リアルタイムでCG映像作成 東京五輪までの実用化目指す

代表者 : 大田 友一  

 大田友一副学長(知能情報学)らのグループは、大規模なスタジアムで行われるサッカーなどの試合をグランドや上空、観客席などあらゆる位置からリアルタイムで見ることができるコンピュー
ターグラフィックス(CG)=※=映像の開発に成功した。世界初の技術で、例えばスマホを扱うように画面をタッチ・スライドさせれば、さまざまな場所からのCG映像を得られる。2020年
の東京五輪開催までにテレビ中継などでの実用化が期待される。
 今回開発された技術は、数万人の観客を収容する大規模なスタジアムで、試合を10台程度のカメラで様々な方向から撮影。これらの映像をコンピューター上で特殊な方法で加工し、リアルタイ
ムで現実に近い映像を作り出す。これまで大規模なスタジアムでは、映像の情報量が多く、コンピューターでのCG映像作成に時間がかかるため、リアルタイムで見ることはできなかった。
 大田副学長らによると、今後この技術を使った映像を提供できるテレビの開発が期待されるほか、サッカーなどのフォーメーションの研究、試合の戦略分析などへの応用なども考えられるという。
 また同グループはスマホのようなタッチ・スライド方式で視点を変えるのではなく、テレビなどの画面にセンサーを取り付け、その前で足踏みをしたり、体をひねることなどで視点を前後左右自
由に変えることができる技術も研究中だ。これが実現すれば、例えばプレー中のサッカー選手になったつもりで試合を見ることもできそうだ。
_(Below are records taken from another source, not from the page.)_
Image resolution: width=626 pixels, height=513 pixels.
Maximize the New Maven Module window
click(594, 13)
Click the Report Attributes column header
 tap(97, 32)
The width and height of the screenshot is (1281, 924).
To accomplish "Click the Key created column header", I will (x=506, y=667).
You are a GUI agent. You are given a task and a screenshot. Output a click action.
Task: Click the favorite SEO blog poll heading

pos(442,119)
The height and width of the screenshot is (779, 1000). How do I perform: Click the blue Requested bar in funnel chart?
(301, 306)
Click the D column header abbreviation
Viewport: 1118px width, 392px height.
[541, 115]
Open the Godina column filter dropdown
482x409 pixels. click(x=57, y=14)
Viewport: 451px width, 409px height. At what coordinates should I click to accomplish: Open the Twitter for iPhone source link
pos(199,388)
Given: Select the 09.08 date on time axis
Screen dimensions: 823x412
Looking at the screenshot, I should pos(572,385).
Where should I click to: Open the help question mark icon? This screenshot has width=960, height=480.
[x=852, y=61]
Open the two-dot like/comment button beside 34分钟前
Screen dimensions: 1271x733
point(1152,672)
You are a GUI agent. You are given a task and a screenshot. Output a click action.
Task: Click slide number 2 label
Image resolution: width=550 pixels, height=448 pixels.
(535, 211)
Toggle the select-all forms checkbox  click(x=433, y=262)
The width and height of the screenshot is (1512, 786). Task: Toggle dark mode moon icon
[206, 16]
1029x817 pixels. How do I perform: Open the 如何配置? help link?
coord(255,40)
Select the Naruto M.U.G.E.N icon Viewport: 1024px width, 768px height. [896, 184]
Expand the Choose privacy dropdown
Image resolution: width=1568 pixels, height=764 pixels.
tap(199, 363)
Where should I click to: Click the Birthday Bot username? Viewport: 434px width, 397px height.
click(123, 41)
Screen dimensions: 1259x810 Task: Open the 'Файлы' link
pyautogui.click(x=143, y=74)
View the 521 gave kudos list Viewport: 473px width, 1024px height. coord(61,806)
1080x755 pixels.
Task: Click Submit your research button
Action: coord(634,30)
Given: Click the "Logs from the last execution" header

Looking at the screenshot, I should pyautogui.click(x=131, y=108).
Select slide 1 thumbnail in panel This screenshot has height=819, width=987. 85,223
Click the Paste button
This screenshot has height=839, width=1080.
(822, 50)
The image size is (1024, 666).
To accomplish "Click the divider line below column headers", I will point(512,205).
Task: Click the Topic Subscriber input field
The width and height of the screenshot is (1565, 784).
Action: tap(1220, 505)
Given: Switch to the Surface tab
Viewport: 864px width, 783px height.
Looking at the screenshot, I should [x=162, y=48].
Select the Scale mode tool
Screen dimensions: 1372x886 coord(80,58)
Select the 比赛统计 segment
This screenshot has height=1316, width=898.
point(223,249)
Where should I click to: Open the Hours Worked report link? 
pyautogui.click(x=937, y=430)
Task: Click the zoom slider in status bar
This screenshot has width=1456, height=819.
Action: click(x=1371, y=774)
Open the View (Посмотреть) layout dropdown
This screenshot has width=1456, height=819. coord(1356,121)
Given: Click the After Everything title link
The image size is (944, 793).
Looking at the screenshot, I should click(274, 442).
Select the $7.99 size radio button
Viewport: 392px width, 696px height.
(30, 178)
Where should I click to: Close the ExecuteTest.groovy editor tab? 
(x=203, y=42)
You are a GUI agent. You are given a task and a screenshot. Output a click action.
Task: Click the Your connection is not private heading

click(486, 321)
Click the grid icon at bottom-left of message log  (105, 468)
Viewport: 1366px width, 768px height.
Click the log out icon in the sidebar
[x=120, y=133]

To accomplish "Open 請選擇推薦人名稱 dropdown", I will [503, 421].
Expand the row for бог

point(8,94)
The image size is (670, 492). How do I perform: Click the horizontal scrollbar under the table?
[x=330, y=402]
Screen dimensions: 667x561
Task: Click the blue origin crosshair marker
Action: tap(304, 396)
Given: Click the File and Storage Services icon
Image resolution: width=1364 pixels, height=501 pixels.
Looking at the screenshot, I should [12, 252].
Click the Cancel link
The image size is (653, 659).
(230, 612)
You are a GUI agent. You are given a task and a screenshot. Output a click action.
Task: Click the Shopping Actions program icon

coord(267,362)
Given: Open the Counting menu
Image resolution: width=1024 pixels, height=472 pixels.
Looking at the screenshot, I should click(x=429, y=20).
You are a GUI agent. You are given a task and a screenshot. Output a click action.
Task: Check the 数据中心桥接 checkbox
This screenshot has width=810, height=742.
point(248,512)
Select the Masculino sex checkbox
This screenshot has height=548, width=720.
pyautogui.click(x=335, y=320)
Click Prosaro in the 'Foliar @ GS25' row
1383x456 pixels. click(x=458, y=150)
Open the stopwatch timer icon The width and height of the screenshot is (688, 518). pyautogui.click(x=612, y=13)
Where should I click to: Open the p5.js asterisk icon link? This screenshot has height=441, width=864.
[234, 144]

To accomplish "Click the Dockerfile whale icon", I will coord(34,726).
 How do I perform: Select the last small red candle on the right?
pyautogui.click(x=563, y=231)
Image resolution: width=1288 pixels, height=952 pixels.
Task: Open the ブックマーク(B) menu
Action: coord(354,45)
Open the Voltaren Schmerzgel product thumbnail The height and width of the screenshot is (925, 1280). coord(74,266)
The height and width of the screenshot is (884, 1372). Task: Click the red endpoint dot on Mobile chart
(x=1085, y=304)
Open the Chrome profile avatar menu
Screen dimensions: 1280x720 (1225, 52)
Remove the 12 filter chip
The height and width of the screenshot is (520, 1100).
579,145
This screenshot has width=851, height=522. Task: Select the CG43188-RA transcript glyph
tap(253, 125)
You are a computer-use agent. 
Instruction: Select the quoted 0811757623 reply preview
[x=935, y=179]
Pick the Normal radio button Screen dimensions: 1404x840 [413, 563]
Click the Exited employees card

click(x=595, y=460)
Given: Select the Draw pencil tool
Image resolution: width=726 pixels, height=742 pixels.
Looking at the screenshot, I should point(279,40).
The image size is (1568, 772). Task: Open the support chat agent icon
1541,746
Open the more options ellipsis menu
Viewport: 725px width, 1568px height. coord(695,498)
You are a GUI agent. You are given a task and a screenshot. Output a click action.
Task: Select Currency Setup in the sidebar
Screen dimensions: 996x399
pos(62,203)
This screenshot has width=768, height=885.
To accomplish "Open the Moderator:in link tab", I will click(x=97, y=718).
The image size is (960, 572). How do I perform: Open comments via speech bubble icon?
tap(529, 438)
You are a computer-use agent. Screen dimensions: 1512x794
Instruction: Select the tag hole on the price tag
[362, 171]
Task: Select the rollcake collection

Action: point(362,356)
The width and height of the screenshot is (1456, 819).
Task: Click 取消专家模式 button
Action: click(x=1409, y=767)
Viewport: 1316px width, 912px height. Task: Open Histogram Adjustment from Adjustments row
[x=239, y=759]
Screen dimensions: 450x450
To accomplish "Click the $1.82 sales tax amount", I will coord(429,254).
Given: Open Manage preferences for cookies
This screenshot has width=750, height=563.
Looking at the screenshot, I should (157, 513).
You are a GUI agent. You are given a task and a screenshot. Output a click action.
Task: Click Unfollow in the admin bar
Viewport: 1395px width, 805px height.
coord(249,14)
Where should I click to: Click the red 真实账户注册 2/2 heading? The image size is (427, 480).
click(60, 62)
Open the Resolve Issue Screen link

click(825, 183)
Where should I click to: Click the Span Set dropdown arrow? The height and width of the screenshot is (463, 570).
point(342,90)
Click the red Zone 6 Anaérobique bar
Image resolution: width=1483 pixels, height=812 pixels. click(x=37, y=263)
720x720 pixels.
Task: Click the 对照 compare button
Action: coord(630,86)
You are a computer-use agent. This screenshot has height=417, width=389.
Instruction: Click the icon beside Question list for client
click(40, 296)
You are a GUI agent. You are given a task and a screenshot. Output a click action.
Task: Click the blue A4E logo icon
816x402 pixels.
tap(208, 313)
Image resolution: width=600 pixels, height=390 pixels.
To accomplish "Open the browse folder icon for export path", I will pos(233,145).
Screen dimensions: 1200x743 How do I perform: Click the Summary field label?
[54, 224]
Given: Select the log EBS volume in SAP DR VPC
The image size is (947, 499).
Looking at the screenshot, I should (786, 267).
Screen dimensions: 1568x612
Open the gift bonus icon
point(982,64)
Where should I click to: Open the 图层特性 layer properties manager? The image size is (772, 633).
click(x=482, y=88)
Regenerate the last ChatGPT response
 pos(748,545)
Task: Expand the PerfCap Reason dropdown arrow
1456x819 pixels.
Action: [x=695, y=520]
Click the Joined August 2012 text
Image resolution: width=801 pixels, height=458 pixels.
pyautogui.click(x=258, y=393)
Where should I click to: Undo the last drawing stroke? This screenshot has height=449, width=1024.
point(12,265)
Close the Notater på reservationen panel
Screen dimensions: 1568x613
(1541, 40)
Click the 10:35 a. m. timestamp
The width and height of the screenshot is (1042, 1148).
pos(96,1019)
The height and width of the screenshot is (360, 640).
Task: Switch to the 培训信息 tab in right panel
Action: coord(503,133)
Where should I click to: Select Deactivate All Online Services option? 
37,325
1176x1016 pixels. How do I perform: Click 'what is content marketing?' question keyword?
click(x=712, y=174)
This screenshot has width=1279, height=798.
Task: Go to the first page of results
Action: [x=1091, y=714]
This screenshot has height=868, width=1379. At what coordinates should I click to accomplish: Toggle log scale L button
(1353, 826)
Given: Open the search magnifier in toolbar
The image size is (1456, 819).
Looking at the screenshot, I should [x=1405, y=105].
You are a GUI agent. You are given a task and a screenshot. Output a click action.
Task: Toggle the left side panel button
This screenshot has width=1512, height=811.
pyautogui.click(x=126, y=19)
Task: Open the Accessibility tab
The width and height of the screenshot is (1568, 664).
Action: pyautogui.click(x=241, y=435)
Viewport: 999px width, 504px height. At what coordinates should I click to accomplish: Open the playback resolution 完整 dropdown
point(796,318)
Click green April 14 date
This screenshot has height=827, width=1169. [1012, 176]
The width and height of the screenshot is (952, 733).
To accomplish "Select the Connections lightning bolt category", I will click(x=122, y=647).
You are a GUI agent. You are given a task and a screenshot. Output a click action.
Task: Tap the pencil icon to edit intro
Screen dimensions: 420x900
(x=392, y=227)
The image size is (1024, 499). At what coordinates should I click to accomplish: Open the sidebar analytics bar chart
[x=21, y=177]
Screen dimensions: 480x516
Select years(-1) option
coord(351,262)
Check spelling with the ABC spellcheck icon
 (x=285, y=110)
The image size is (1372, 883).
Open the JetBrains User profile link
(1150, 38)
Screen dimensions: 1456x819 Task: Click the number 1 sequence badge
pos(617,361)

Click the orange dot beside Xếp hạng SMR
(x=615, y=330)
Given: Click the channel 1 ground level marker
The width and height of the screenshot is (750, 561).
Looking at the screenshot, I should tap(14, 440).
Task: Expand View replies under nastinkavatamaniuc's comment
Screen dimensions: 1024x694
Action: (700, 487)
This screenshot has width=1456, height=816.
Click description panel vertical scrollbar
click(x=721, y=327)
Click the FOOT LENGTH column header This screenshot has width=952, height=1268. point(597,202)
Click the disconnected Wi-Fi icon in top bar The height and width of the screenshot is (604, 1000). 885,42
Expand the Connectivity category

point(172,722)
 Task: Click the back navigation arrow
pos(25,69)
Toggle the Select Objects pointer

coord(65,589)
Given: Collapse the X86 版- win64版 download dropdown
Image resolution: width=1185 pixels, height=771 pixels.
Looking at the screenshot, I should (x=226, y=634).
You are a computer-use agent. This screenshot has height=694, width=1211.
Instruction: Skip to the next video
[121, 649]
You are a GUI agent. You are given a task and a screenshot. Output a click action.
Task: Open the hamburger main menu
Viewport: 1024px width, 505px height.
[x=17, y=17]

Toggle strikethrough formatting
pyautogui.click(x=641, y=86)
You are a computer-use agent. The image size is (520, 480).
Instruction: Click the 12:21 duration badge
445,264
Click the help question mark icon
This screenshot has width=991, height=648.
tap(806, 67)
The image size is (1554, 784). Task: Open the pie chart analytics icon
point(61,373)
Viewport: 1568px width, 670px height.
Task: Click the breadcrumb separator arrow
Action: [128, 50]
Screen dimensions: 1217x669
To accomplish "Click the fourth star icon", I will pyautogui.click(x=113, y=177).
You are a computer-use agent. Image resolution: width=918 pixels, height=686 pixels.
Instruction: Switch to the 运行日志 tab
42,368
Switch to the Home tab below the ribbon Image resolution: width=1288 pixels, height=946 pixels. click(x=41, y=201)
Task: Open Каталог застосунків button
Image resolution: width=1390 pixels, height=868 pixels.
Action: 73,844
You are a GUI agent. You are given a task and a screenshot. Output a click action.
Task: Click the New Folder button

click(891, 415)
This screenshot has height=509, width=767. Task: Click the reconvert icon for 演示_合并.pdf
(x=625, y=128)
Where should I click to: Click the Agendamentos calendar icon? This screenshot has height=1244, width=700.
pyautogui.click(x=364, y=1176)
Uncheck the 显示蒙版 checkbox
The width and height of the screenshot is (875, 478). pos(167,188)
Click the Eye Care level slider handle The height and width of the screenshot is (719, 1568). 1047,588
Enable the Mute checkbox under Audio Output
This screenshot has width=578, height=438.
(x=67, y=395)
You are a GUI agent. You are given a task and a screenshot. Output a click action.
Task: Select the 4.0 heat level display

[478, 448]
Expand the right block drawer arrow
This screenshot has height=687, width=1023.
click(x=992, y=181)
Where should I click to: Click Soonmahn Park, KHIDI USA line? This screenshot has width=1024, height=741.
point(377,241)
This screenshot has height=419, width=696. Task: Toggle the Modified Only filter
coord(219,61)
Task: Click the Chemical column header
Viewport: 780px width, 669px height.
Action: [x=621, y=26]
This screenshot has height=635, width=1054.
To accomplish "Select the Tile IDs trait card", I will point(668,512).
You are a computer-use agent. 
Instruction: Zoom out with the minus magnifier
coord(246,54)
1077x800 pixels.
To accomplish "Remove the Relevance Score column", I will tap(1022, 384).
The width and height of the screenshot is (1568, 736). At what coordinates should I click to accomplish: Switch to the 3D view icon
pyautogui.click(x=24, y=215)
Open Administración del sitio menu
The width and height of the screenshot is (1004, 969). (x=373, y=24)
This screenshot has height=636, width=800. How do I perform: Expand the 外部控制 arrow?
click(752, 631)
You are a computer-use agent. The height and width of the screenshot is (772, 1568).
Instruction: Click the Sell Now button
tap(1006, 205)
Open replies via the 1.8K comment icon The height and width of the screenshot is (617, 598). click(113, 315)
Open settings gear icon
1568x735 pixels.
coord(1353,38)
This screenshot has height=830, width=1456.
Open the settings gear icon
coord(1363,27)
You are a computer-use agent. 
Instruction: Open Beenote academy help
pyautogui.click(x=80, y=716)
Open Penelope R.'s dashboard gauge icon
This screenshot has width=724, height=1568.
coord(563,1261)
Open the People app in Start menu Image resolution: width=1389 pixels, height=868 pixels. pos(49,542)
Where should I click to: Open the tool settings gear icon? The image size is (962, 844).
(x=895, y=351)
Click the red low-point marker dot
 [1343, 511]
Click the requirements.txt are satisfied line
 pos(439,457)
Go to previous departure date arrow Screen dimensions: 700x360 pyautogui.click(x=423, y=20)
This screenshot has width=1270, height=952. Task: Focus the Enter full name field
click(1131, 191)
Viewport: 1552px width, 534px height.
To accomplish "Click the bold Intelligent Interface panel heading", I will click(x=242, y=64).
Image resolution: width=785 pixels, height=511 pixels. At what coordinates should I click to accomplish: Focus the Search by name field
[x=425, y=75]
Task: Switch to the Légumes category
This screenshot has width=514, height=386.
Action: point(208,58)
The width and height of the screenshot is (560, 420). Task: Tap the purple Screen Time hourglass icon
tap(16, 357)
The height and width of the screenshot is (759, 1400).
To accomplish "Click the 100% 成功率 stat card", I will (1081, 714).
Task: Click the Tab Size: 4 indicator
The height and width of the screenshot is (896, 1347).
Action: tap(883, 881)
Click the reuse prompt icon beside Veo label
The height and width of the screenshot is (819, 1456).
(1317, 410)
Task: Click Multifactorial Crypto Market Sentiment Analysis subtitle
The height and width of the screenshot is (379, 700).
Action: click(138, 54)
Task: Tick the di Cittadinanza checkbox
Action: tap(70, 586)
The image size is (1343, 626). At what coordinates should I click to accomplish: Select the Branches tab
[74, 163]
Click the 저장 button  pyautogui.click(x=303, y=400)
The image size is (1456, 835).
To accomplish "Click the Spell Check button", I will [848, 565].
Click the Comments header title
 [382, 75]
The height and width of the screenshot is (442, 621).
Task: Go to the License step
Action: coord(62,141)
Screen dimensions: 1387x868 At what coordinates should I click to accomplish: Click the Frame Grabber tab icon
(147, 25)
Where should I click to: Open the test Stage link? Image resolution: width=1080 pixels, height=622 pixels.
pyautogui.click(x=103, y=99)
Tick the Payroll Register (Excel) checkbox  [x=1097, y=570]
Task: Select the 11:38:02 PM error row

 筑波大の総合交流会館には、改築前の国立競技場を舞台に、このような映像を観察できる装置があり、誰でも自由に使うことができる。

 大田副学長が現在の研究分野に足を踏み入れたのは1992年。当時黎明期だった研究は今では実用化のめどがたった。「2020年までに実用化を目指し、人の生活をより豊かにしたい」。そ
んな大田副学長らの思いが現実になる日も近いだろう。(鈴木拓也=人文学類3年、写真も)
 ※コンピューターグラ
フィックス(CG)=コンピューターを使用して作成された画像・動画、その作成技術。映画やアニメなどに活用することで、現実感ある映像が得られる。